Within the entries below, every line containing "computer" is to be copied.

*** Opening Task data ***

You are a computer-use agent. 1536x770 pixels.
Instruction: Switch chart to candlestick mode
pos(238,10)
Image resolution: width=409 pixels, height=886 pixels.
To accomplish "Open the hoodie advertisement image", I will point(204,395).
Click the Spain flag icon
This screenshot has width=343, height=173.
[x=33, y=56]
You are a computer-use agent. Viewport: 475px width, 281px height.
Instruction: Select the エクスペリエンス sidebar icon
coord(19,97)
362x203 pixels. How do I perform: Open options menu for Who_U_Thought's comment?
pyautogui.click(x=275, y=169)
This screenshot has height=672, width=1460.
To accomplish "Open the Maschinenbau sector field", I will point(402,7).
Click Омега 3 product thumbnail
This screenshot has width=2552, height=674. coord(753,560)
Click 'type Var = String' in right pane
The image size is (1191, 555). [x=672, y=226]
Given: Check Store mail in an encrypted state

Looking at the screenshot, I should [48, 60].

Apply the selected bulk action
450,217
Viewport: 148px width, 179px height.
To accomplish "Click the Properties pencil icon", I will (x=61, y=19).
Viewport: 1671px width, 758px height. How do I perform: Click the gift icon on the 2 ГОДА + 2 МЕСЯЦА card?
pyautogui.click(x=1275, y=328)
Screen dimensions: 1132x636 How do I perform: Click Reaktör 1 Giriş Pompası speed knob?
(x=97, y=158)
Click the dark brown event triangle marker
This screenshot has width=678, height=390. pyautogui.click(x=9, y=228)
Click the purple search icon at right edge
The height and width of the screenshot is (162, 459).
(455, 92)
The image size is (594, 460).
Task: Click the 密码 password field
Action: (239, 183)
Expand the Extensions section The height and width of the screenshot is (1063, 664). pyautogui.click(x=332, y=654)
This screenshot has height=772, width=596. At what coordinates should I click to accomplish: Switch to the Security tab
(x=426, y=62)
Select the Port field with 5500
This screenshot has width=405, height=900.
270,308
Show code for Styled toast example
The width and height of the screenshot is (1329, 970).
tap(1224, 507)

*** Closing Task data ***

## Response box
You are a computer-use agent. 1536x770 pixels.
You are a computer-use agent. Viewport: 475px width, 281px height.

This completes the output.